You’ll help build secure, reproducible, and cost-aware AI infrastructure, with advanced control over scalability, rollback strategies, and model performance monitoring.
🛠️ Key Responsibilities
Build reusable Infrastructure as Code (IaC) modules for GPU clusters, distributed storage, and Zero-Trust networks
Deploy and operate Kubernetes clusters with GPU-optimized node pools using Cluster Autoscaler or Karpenter
Orchestrate multi-stage GitOps pipelines (code, data, model) with ArgoCD or Flux
Implement advanced rollout/rollback strategies: shadow testing, canary, blue/green
Integrate security scanners into CI/CD: OWASP ZAP, Snyk, Veracode, Trivy with actionable reports
Set up observability for model drift, budget burn, SLOs, and hallucination metrics
Ensure compliance with SOC 2, ISO 27034, and internal audit requirements
Reproduce high-performance compute (HPC) environments via Terraform or AWS CDK
🧠 Ideal Candidate
Solid background in Cloud DevOps and ML Infrastructure
Proven experience with reproducible GPU infrastructure in cloud environments
Hands-on expertise in:
Infrastructure as Code: Terraform, Pulumi, AWS CDK
Kubernetes: EKS, AKS, GKE, Cluster Autoscaler, Karpenter
GitOps tools: Argo CD, Flux, GitHub Actions, Azure DevOps, Kustomize
Observability: Prometheus, OpenTelemetry, Grafana, Arize AI, FinOps Exporter
Security & Compliance: Trivy, Snyk, OWASP ZAP, Veracode, Grype, Kyverno, OPA Gatekeeper
☁️ Infrastructure & Environment
Remote-first across LATAM (6+ hrs CST/EST overlap)
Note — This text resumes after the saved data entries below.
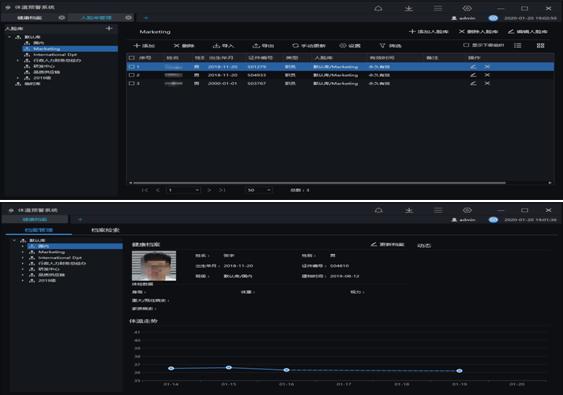Click the export icon in Marketing toolbar

coord(256,46)
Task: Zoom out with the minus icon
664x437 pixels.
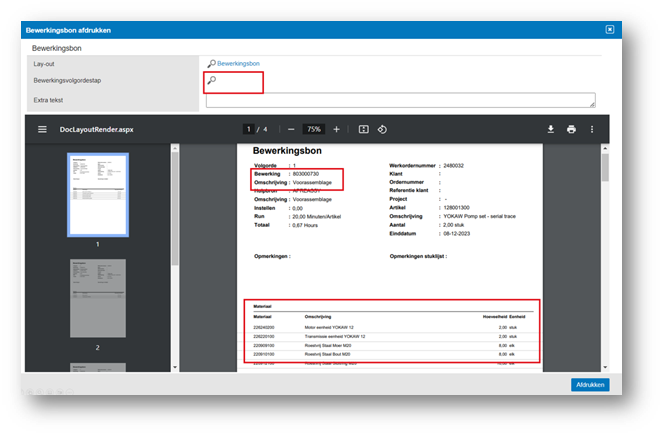Action: point(291,129)
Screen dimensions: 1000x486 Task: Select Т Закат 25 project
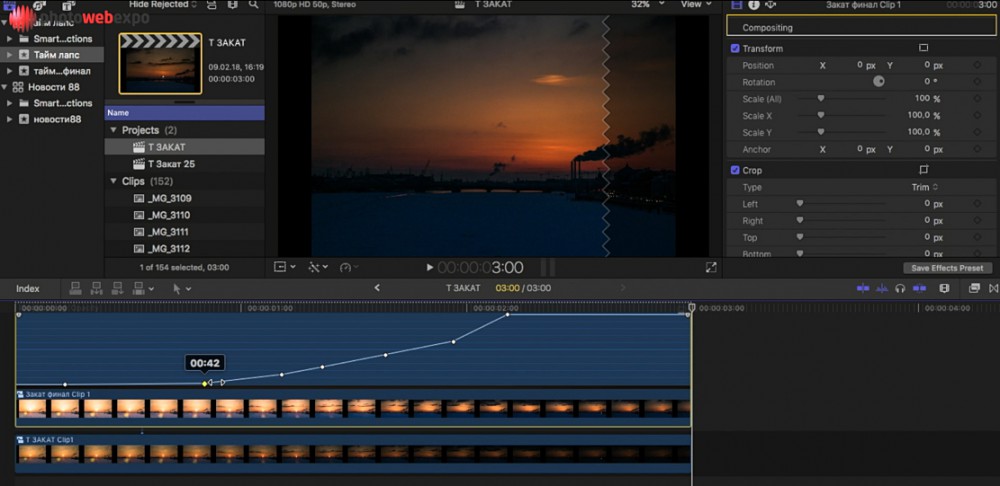click(x=171, y=164)
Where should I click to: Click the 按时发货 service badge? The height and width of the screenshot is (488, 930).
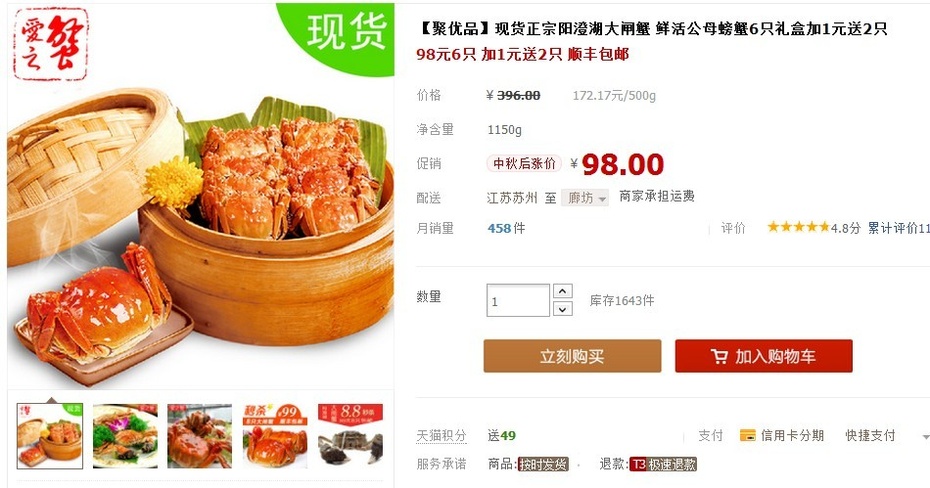[543, 464]
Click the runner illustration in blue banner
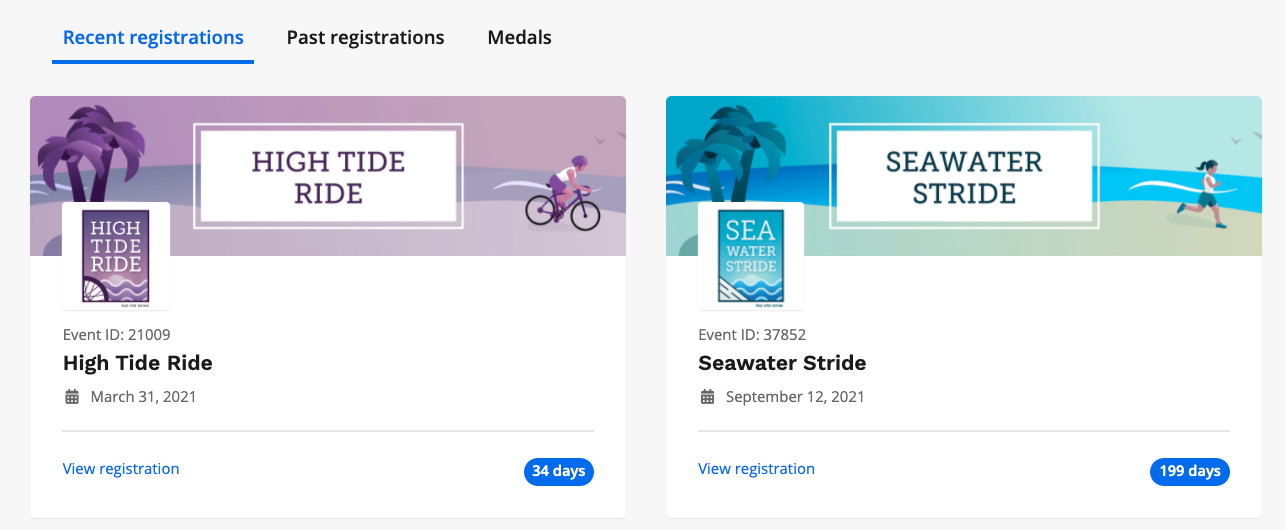Screen dimensions: 1286x530 1203,193
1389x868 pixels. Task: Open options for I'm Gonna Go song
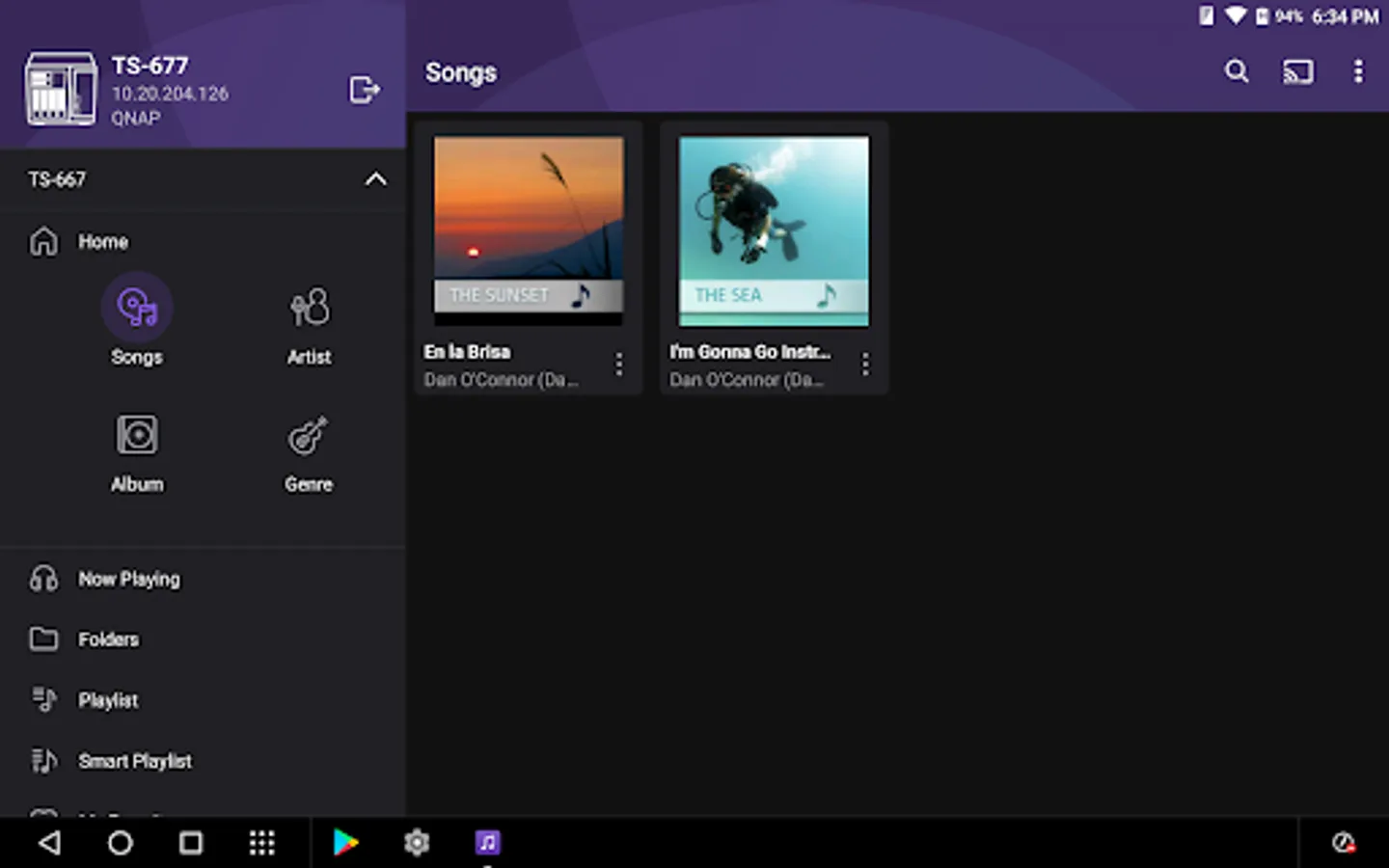865,365
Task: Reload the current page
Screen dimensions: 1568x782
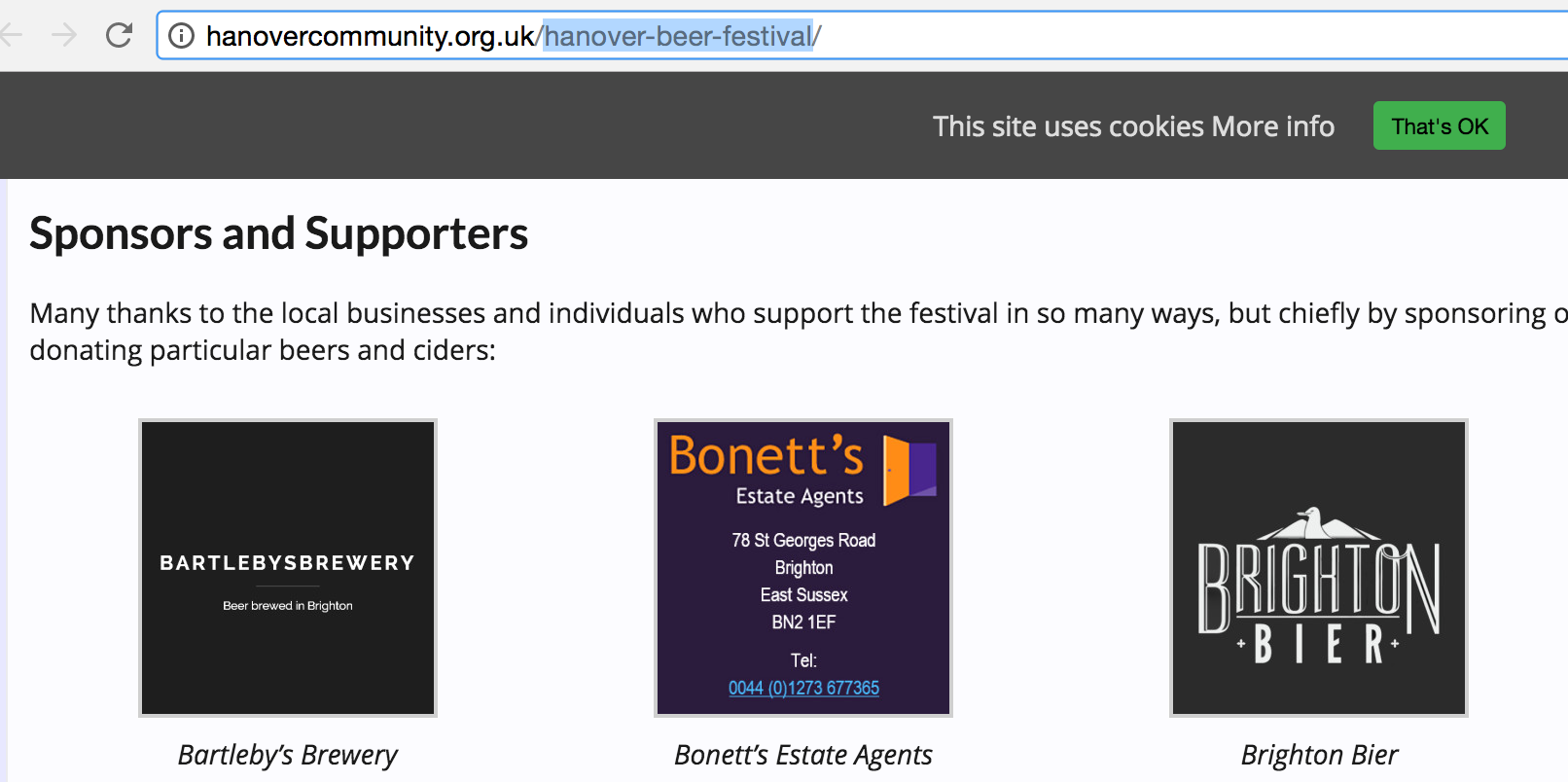Action: (119, 36)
VPN + SSO access via Okta or Azure Active Directory
Cloud IDE access or VS Code Dev Containers
GitHub Enterprise, Jira, Slack/Teams
⚙️ Nice to Have
Familiarity with tools such as MLflow, LangChain, LangSmith, Ray, DVC, Feast, BentoML
Background in budget-aware engineering or FinOps tagging strategies
Comfortable with advanced CLI workflows (e.g., Tmux, SSH multiplexing)
🔧 Recommended Stack (Expanded)
IaC: Terraform, AWS CDK, Pulumi
Kubernetes: EKS/AKS/GKE, Cluster Autoscaler, Karpenter
CI/CD & GitOps: GitHub Actions, GitLab CI, Argo CD, Flux, Kustomize
Monitoring & Logging: Prometheus, Grafana, OpenTelemetry, ELK Stack, Datadog
Cloud Providers: AWS, Azure, GCP
Security Tools: Trivy, OWASP ZAP, Snyk, Veracode, Grype, Kyverno, OPA Gatekeeper
ML Frameworks: PyTorch, TensorFlow
Containerization & Automation: Docker, Ansible